PALERMO – Il 23 maggio 2017 i killer ammazzano Giuseppe Dainotti in via D’Ossuna, nel rione Zisa, a Palermo. Le cimici sono accese da tempo a Porta Nuova. Registrano fibrillazioni, interrogativi e spunti investigativi. Nessuna certezza, però.
Due giorni dopo il delitto all’interno del carcere Pagliarelli Rosalia Spitaliere chiedeva al marito detenuto Paolo Calcagno, reggente del mandamento di Porta Nuova, se avesse appreso la notizia dell’omicidio. Poi, lo rassicurava: aveva fatto visita ai parenti della vittima.
Un’eventuale assenza sarebbe stata notata e male interpretata: “… lo hai sentito quello che è successo?… ci siamo andati… no? non dovevo ?… ma perché mi sono informata prima se tutti c’erano… e che dovevo fare ?…”. In effetti a rendere omaggio alla salma erano stati pure “quello che gli piace Gianni Celeste” e “sorriso”. Sono due dei tanti modi con cui vengono chiamati i fratelli Tommaso e Gregorio Di Giovanni.
Calcagno concordava con la scelta della donna e chiedeva se il fratello della vittima l’avesse riconosciuta. Non solo l’aveva riconosciuta, ma “mi ha detto pure… se c’era lui (ed indica il marito)… si stava tutto il tempo qua…”. Esequie e veglie funebri da sempre sono un momento delicato. Chi non si presenta ha qualcosa da nascondere e così si fa la corsa per non destare sospetti. È quasi scontato che anche il mandante dell’omicidio abbia recitato la sua parte, con la più scontata delle messe in scena.

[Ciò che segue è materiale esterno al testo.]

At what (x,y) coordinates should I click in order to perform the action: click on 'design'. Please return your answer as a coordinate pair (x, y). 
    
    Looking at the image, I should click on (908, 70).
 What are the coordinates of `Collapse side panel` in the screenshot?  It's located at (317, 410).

Calcagno non ne sapeva davvero nulla. Chiedeva alla moglie se avesse appreso qualcosa sull’omicidio per il quale “tutti” erano rimasti sorpresi. Sono “cose che fanno solo male”, diceva.
L’omicidio Dainotti non ha ancora un colpevole. A indagare sono gli agenti della Squadra mobile, il cui lavoro si intreccia con quello dei carabinieri. Ci sono degli episodi che manifestazione l’esuberanza del boss assassinato. Un’esuberanza che gli è costata la vita. Sapeva che presto, sfruttando una inaspettata legge poi superata, le porte del carcere per lui si sarebbero aperte dopo venticinque anni. E prometteva a Salvatore Bonomolo, oggi pentito, che avrebbe fatto di tutto per aiutarlo. “Siccome io mi lamentavo… che non mi arrivavano i soldi – ha spiegato Bonomolo – allora Dainotti mi disse: ‘Non ti preoccupare, ché ora mando a mio cognato da reuccio, ca c’è iddu”.

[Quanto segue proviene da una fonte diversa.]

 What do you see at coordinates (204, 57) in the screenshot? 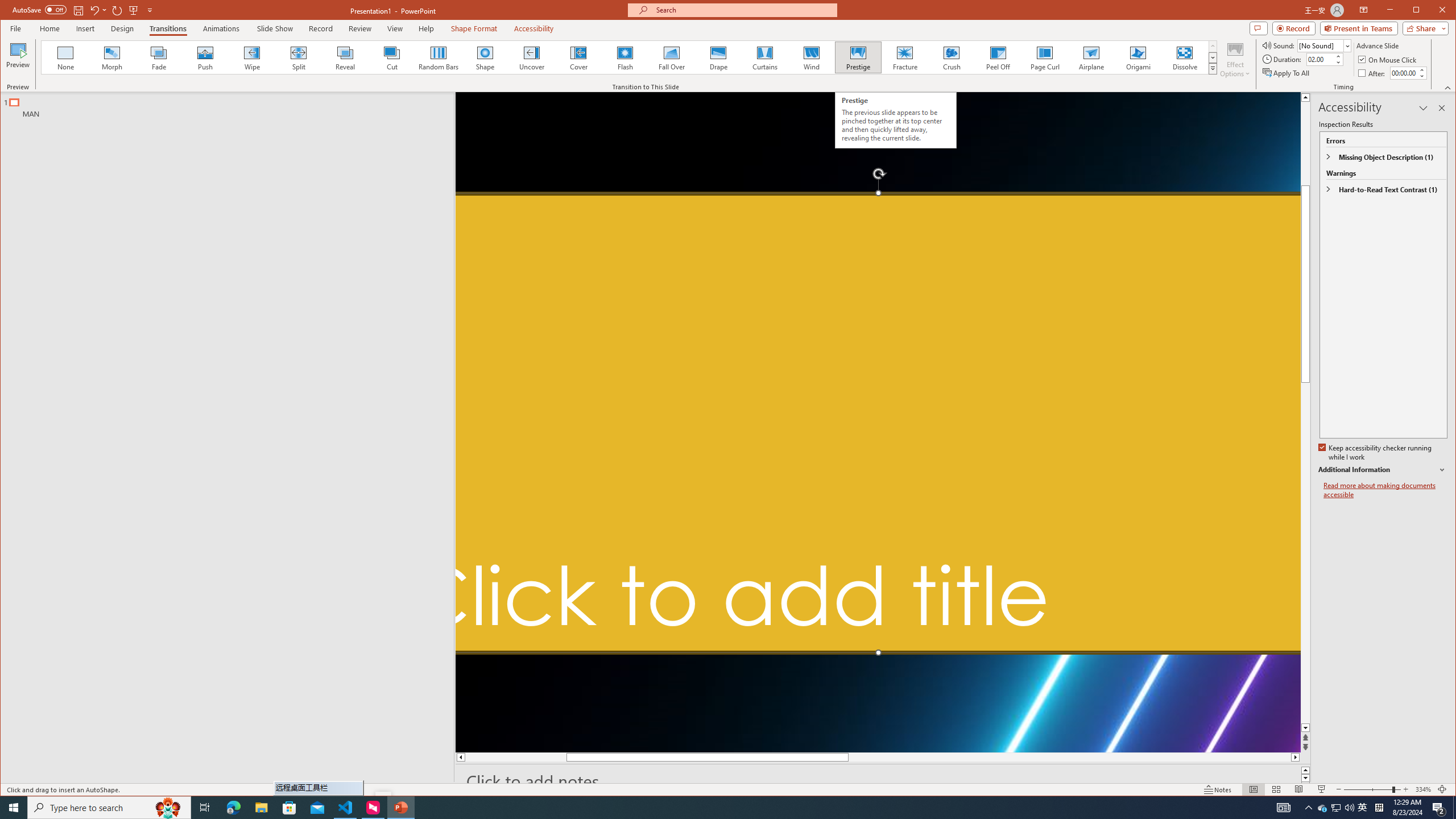
I see `'Push'` at bounding box center [204, 57].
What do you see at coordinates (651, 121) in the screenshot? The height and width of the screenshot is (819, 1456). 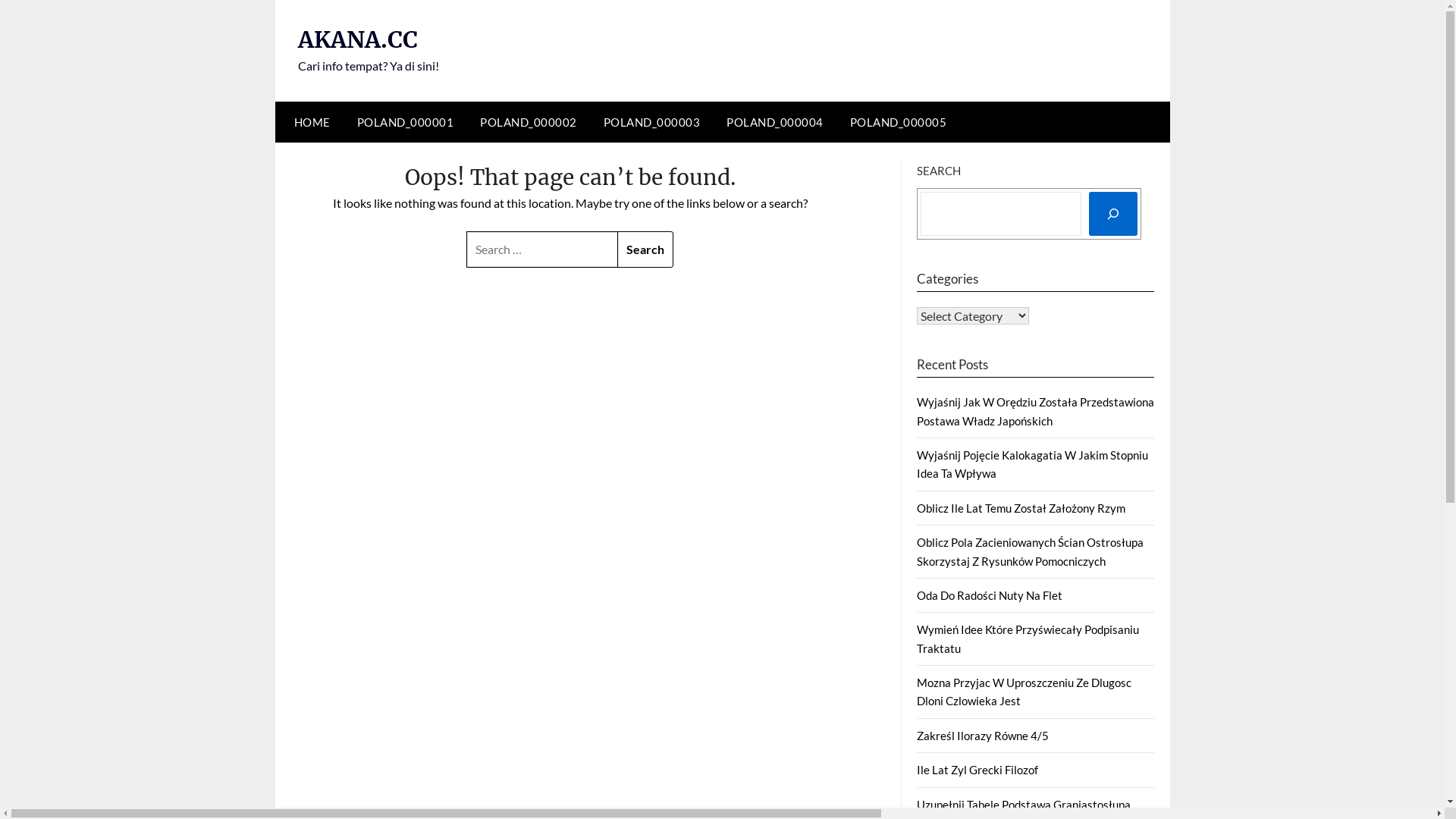 I see `'POLAND_000003'` at bounding box center [651, 121].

Dainotti, dunque, avrebbe chiesto l’intervento di Gregorio Di Giovanni, tornato in carcere con l’accusa di avere fatto parte della Nuova Cupola di Cosa nostra. Niente da fare e soprattutto niente soldi per Bonomolo: “Dopo due mesi io ho ricevuto la risposta e m’ha detto: ‘Un tinni vuole mannare, perché tu tinni isti’, riferendosi alla scelta di Bonomolo di trasferirsi per un lungo periodo in Venezuela.
Che Dainotti si fosse messo in testa di riprendersi il posto che il carcere gli aveva tolto emergerebbe dalla vicenda dell’estorsione al bar Manila. Cesare Di Marco, durante la vecchia gestione di Rubens D’Agostino (pure lui in manette, ndr), aveva di fatto acquisito la titolarità del bar ubicato in via Galileo Galilei. Il locale fu sequestrato nel 2012. Di Marco non aveva “rispettato gli accordi verbali” con i soci della Dama sas, società riconducibile a D’Agostino, e intascava l’affitto della gestione affidata a una terza persona, un tunisino. Solo che nessuno era stato informato.
D’Agostino ne parlò con Tommaso Di Giovanni, fratello di Gregorio, poco prima che lo arrestassero di nuovo per scontare un residuo di pena. Di Giovanni lo avrebbe autorizzato a picchiare Di Marco. Quest’ultimo, però, cercò sponda in Salvatore Sorrentino, boss di Pagliarelli, Giuseppe Corona e nello stesso Dainotti.
D’Agostino fu uno dei primi a commentare la morte di Dainotti: “…. si è immischiato uno e questo lo hanno ammazzato… a quello… a Peppino Dainotti… questo è uscito dalla galera … è stato un anno fuori … e l’hanno ammazzato al Papireto… e due settimane prima si era immischiato lui.. per prenderci le difese a questo… però non c’entra niente… con la discussione no”. Lo diceva per allontanare ogni sospetto da se stesso.